The 29th annual Martin Luther King Jr. Birthday Celebration week concludes at 6:30 tonight with “I, Too, Sing America,” in the Great Hall of the Frank Porter Graham Student Union. The event is named for a Langston Hughes poem and brings diverse campus groups together in song, dance and poetry.
For more information on today’s event contact Stanley Allen at stanjr2@email.unc.edu.
By ERIN WILTGEN
chh@heraldsun.com; 918-1035
CHAPEL HILL — The deep, gravely voice rose and fell amidst a lightning storm of camera flashes as Danny Glover, actor and producer, spoke to Thursday night’s audience — crowded, despite the rain — of Dr. Martin Luther King Jr.’s evolution as a civil rights and eventually a human rights activist.
“The ideals of Dr. King are the ideals that have moved this country forward from its onset,” Glover said to a quietly assenting crowd.
Glover was the keynote speaker for the 29th annual Martin Luther King Jr. Memorial Lecture in UNC Chapel Hill’s Memorial Hall Thursday night.
A candlelight vigil, which was supposed to be held before the speech as a time to reflect on King’s message, was canceled due to weather.
“This university first acknowledged Dr. King’s historical significance 29 years ago,” said Archie Ervin, UNC associate provost for diversity and multicultural affairs. “It’s important in a sense that it’s a commitment the university has made to recognize Dr. King’s life and work.”
The lecture, free to UNC students and the public, was the highlight of the weeklong 29th annual Martin Luther King Jr. Birthday Celebration week at UNC which ends tonight.
“A week is nice,” Glover told the crowd. “But we should be celebrating Martin Luther King every single day.”
Glover is the dean of African-American character actors and has made appearances in a host of films in the 30 years since his debut in “Escape from Alcatraz” in 1979, including the “Lethal Weapon” series, “The Color Purple” and guest appearances in the TV series “ER.”
But off the screen — and sometimes on it — Glover has dedicated his life to social advocacy, a commitment he began as a student at San Francisco State College by participating in a five-month student strike to establish the nation’s first ethnic studies department.

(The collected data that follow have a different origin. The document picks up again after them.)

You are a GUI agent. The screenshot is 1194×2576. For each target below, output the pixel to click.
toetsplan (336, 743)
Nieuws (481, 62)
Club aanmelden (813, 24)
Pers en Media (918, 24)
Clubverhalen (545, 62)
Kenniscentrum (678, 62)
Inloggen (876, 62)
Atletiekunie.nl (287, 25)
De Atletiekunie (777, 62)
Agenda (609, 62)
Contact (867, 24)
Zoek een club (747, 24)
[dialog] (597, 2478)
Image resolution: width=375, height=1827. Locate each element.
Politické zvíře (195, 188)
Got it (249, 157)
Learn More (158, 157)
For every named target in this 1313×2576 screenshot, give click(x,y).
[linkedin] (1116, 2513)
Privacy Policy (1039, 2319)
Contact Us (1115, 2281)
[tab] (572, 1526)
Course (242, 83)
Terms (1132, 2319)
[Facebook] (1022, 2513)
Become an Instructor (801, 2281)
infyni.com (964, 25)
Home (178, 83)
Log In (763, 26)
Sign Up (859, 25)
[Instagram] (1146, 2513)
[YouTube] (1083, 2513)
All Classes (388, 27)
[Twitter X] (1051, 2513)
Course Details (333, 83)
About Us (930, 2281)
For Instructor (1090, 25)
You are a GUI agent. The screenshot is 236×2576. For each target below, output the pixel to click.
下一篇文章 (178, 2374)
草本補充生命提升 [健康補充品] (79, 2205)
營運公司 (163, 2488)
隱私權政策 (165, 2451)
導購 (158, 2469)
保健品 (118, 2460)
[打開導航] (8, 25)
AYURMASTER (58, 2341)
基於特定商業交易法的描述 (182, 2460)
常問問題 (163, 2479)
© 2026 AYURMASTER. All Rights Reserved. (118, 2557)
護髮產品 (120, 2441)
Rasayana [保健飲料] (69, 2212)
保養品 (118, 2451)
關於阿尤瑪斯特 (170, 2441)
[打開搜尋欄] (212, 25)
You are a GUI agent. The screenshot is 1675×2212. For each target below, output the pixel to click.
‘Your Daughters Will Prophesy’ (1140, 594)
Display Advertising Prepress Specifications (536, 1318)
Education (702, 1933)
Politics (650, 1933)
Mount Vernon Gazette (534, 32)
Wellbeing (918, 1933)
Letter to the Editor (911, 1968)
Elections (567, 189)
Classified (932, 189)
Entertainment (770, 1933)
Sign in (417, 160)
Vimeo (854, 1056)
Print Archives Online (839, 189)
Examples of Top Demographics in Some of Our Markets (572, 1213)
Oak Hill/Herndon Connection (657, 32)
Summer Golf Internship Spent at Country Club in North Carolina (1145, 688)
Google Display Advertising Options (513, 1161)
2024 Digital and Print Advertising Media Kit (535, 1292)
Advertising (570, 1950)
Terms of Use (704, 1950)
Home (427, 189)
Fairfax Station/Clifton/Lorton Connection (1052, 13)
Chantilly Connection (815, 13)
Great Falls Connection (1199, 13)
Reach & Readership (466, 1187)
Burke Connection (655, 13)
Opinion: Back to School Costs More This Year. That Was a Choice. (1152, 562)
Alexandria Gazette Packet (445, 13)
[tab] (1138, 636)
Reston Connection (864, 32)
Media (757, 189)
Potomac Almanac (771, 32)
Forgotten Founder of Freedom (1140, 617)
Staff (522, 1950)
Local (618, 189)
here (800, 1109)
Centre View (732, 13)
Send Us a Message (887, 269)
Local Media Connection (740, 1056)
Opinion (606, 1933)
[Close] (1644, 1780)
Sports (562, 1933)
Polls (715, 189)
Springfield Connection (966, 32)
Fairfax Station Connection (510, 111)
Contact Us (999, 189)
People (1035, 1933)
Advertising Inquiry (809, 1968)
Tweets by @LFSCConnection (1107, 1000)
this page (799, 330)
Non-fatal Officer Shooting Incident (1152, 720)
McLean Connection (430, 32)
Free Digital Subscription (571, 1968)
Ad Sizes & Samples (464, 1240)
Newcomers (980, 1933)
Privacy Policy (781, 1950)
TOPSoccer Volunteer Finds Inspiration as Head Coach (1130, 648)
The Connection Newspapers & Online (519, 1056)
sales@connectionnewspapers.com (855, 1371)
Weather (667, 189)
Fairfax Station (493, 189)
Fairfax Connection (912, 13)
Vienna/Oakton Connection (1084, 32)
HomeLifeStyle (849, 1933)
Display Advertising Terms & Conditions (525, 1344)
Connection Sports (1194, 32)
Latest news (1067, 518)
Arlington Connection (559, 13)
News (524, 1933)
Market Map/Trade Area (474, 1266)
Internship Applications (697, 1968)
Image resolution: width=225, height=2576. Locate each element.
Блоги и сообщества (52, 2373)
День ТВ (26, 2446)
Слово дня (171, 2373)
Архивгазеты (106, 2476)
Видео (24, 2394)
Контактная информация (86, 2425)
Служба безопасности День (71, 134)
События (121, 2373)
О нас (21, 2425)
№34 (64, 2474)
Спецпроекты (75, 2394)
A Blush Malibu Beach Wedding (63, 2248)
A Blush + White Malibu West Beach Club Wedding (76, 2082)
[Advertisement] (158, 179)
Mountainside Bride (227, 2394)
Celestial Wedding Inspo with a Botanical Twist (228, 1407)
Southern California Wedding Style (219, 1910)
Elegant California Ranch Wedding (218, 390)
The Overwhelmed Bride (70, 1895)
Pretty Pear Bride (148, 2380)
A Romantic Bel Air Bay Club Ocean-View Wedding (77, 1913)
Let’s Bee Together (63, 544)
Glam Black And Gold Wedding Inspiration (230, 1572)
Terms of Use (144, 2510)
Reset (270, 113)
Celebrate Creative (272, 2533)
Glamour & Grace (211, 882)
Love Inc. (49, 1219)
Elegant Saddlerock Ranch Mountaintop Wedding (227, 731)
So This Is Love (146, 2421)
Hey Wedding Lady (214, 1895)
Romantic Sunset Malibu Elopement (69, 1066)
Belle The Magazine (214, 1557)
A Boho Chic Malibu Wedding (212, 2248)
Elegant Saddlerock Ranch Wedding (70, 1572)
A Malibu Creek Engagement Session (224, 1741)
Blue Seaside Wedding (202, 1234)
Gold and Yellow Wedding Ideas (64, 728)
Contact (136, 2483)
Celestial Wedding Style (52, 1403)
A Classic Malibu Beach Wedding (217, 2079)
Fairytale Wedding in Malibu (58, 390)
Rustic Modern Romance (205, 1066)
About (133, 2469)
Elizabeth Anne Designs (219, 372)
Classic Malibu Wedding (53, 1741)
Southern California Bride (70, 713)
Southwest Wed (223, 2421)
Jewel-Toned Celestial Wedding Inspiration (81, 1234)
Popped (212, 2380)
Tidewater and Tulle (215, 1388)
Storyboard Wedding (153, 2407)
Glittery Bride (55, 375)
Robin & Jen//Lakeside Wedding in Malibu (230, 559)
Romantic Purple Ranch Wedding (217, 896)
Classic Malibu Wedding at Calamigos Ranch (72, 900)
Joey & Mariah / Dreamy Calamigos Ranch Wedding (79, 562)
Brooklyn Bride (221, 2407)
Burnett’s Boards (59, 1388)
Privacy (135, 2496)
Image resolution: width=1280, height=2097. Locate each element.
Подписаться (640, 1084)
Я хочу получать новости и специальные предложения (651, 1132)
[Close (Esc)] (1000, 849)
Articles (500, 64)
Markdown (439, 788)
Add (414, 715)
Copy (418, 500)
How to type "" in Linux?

He has since become an advocate of economic justice, accessible health care and education, including work with the United Farm Workers and the Black AIDS Institute.
After a presentation of UNC’s 27th annual MLK scholarships, Glover took the stage to discuss how King’s life and legacy influence him to use his acting skills to promote and participate in social activism.
And that life of social activism and commitment to important national and international issues drove the Chancellor’s Committee for the Martin Luther King Jr. Birthday Celebration to choose Glover as keynote speaker in the first place, Ervin said.
“He has quite a history of social activism that we thought was important for the world to know about,” Ervin said. “A number of opportunities have been offered this week for the community to come together in a forum of learning to talk about America’s quest for an egalitarian society.”
And Glover fit that theme quite nicely, speaking of Martin Luther King’s journey from striving to change segregation to trying to improve the structure itself.
“We must change the moral contents of this country,” Glover said. “We must change the country’s soul, not just integrate into it.”
And Glover has lived that message to its core, stretching from his days at San Francisco State College to his role as an ambassador for the United Nations Development Program.
“For someone of his particular notoriety to continue to do the kinds of things that he does generates a degree of admiration for him,” Ervin said. “He’s a person who has a life of luxury and ease who has chosen to be engaged in constructive ways in the social issues of our time.”
Such a commitment to improving the social problems still prevalent in America is exactly why taking time to remember King’s message is so important, Ervin said.
“I think it’s generally acknowledged that ignorance of one’s history is a very costly proposition,” he said. “Given the state of American society, we are still a work in progress in many, many ways. Many of those issues that Dr. King brought to the central agenda of the American conscious have yet to be realized.”